• [Problem description]: Search the records for the string "will" and return each line that has it.

Data excerpts
== Segment start ==

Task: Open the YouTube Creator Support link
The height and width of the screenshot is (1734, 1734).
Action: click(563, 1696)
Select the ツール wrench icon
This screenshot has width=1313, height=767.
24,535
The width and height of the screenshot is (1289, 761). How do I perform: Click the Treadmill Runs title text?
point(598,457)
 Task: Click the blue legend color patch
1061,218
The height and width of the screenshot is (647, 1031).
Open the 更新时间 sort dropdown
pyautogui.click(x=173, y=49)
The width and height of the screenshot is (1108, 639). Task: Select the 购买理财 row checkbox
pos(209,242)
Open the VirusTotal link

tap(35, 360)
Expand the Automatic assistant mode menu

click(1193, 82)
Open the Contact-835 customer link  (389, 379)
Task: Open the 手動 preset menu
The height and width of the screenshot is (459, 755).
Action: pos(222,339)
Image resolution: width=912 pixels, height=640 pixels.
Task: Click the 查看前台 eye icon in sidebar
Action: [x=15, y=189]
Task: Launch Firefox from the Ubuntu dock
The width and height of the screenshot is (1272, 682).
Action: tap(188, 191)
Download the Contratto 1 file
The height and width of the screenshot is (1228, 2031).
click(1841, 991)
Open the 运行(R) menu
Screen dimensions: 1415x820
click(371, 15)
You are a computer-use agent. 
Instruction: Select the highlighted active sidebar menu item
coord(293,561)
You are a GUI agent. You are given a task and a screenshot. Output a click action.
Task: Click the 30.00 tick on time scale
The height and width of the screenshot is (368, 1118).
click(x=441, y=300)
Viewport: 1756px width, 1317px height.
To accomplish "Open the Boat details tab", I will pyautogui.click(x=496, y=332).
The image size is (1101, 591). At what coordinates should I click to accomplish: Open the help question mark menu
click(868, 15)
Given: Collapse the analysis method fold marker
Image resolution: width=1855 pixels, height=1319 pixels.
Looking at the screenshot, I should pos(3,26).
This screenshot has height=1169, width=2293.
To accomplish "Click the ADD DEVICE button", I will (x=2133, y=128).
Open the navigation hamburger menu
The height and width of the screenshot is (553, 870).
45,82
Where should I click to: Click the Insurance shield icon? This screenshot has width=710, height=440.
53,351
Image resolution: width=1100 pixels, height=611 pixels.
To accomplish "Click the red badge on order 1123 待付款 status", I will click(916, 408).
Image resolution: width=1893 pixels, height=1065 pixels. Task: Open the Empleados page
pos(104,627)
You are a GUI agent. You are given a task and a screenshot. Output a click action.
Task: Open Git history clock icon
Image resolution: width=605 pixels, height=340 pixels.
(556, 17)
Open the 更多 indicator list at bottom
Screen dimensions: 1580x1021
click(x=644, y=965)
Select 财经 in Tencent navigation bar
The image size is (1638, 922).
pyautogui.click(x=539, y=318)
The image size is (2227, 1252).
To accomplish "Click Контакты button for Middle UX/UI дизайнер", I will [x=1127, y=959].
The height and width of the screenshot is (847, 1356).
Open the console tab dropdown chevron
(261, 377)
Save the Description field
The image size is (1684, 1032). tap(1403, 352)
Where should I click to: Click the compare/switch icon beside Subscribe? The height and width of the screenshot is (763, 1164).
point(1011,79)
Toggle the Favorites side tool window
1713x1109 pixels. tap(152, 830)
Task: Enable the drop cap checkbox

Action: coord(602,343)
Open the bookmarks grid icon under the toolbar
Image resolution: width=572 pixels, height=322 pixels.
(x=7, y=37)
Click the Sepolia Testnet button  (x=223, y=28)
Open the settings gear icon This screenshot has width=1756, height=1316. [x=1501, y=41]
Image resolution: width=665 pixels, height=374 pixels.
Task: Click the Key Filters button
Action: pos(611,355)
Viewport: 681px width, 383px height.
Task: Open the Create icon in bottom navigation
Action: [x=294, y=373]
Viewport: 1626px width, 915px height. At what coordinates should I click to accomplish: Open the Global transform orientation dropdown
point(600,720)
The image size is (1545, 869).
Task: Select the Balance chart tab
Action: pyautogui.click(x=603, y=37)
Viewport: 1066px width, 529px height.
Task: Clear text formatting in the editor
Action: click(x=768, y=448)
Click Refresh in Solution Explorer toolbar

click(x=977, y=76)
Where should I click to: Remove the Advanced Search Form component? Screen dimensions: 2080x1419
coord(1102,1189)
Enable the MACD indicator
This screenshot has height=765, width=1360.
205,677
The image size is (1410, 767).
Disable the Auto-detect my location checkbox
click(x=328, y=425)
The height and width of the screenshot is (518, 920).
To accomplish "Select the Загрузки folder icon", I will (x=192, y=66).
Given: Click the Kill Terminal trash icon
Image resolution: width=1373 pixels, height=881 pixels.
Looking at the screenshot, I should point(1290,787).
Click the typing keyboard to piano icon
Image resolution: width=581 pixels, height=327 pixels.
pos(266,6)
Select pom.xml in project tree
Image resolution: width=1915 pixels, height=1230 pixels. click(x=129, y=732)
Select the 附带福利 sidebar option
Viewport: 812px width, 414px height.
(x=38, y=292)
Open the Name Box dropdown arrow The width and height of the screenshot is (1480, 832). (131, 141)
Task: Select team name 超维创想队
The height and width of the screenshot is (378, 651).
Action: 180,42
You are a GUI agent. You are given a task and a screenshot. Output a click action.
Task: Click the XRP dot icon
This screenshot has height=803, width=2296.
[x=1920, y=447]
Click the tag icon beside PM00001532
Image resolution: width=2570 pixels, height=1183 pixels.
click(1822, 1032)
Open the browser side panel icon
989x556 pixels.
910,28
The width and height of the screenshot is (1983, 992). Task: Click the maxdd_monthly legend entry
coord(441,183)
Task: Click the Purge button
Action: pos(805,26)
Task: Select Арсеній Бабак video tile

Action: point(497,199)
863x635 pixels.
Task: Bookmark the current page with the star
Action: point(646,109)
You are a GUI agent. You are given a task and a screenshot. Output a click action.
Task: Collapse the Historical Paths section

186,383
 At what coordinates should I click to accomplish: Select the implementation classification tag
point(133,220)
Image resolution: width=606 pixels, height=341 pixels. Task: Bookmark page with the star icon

== Segment end ==

• [Result]:
To accomplish "Open the Boat details tab", I will pyautogui.click(x=496, y=332).
To accomplish "Click the ADD DEVICE button", I will (x=2133, y=128).
To accomplish "Click the red badge on order 1123 待付款 status", I will click(916, 408).
To accomplish "Click Контакты button for Middle UX/UI дизайнер", I will [x=1127, y=959].
To accomplish "Select the Загрузки folder icon", I will (x=192, y=66).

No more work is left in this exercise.